PROBLEM TO SOLVE:
Rewrite the data below with each "Task" changed to "Instruction" and all other text unchanged, omitting the pictures from your answer.

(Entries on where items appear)
----
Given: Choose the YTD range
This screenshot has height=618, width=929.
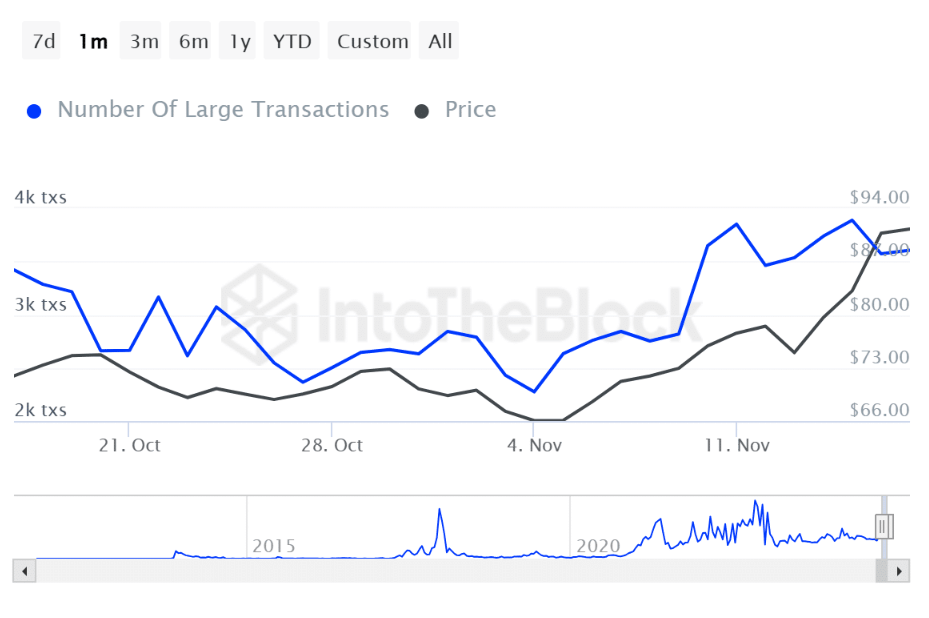Looking at the screenshot, I should click(x=291, y=41).
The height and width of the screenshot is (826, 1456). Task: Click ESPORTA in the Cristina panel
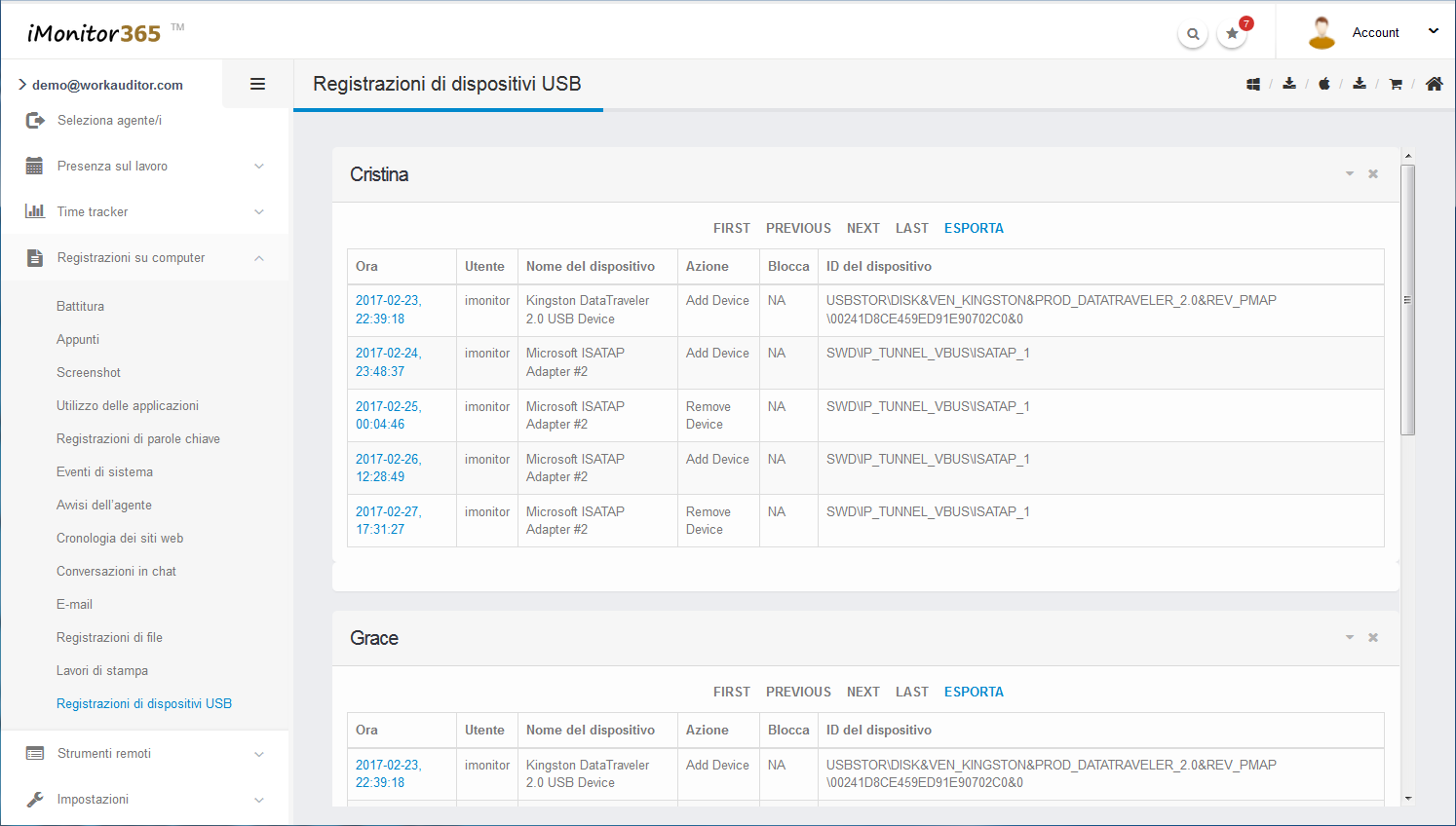974,229
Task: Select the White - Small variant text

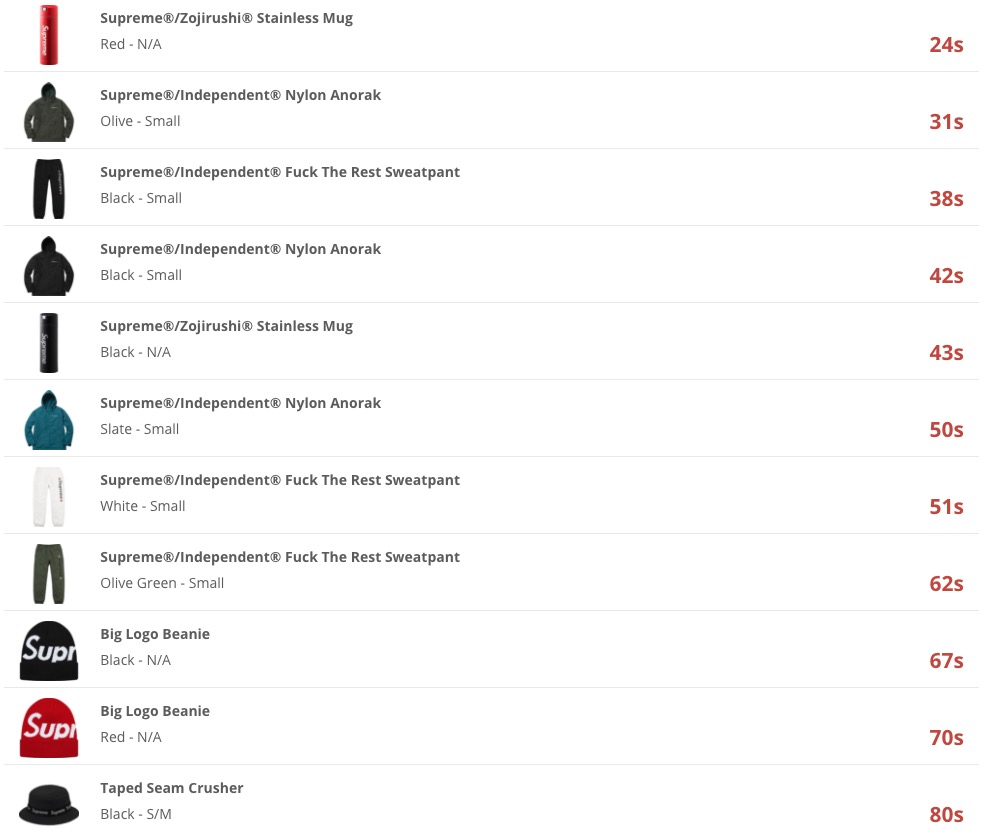Action: 143,506
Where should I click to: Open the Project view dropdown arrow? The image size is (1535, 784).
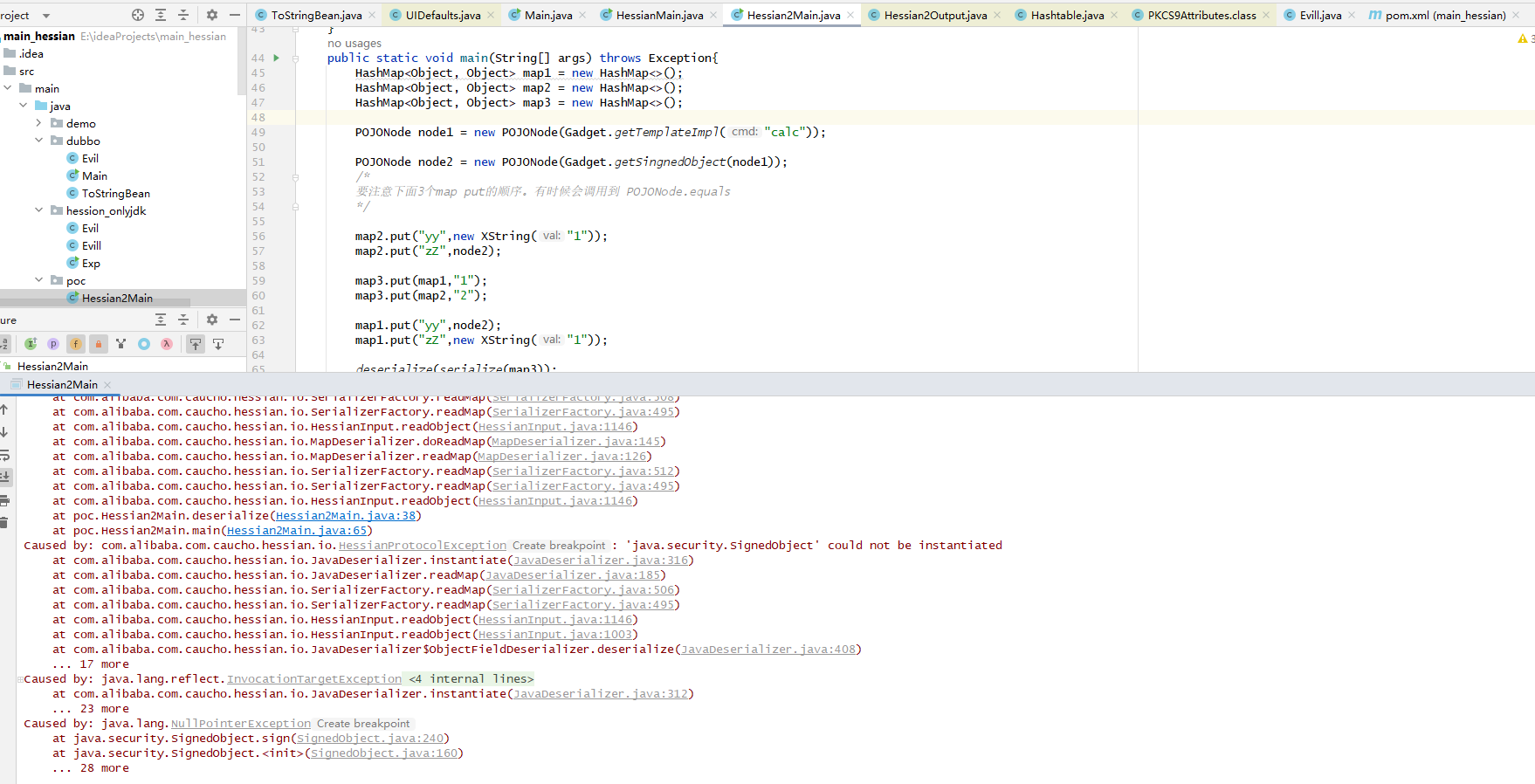46,16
----
EXERCISE SOLUTION:
Given: Choose the YTD range
This screenshot has height=618, width=929.
Looking at the screenshot, I should click(x=291, y=41).
The height and width of the screenshot is (826, 1456). Instruction: Click ESPORTA in the Cristina panel
974,229
Instruction: Select the White - Small variant text

Action: 143,506
Where should I click to: Open the Project view dropdown arrow? The image size is (1535, 784).
46,16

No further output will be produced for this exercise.